• Work instruction: Below are some records. Pull every line that contains the word "arrow".

• Information given:
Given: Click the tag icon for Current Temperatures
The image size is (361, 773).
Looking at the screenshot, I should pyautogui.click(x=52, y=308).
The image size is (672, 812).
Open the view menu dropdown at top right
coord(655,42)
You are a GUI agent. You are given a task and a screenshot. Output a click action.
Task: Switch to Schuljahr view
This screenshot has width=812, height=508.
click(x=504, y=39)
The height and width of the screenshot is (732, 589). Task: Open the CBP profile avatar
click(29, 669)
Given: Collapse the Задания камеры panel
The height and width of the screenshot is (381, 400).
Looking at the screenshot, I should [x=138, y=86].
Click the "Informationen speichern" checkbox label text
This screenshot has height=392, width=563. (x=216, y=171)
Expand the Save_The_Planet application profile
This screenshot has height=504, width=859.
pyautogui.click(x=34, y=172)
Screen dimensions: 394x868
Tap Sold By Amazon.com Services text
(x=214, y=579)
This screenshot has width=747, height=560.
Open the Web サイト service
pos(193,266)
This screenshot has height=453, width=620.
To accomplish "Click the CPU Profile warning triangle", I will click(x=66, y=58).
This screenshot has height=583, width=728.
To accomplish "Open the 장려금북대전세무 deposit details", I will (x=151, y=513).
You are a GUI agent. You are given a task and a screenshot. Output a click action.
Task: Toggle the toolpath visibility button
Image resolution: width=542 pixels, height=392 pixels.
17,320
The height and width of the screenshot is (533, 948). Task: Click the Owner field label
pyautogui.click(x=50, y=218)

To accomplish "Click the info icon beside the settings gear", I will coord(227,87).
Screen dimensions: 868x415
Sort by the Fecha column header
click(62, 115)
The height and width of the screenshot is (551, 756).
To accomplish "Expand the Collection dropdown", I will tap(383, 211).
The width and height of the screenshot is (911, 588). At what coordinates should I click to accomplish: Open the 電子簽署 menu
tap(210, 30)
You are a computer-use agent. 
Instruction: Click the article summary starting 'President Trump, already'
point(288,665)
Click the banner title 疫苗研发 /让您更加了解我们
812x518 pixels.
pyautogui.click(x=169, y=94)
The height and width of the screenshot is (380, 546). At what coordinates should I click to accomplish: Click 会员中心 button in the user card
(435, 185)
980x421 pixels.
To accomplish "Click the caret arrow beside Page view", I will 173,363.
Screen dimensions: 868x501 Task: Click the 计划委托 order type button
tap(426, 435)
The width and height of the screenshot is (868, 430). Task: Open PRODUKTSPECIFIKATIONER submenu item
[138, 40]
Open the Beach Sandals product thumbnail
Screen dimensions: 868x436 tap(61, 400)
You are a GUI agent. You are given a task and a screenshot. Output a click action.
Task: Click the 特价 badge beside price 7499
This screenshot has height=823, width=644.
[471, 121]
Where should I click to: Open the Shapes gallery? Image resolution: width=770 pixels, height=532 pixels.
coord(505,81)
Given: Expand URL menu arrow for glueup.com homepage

• Written reply:
To accomplish "Click the caret arrow beside Page view", I will 173,363.
Given: Expand URL menu arrow for glueup.com homepage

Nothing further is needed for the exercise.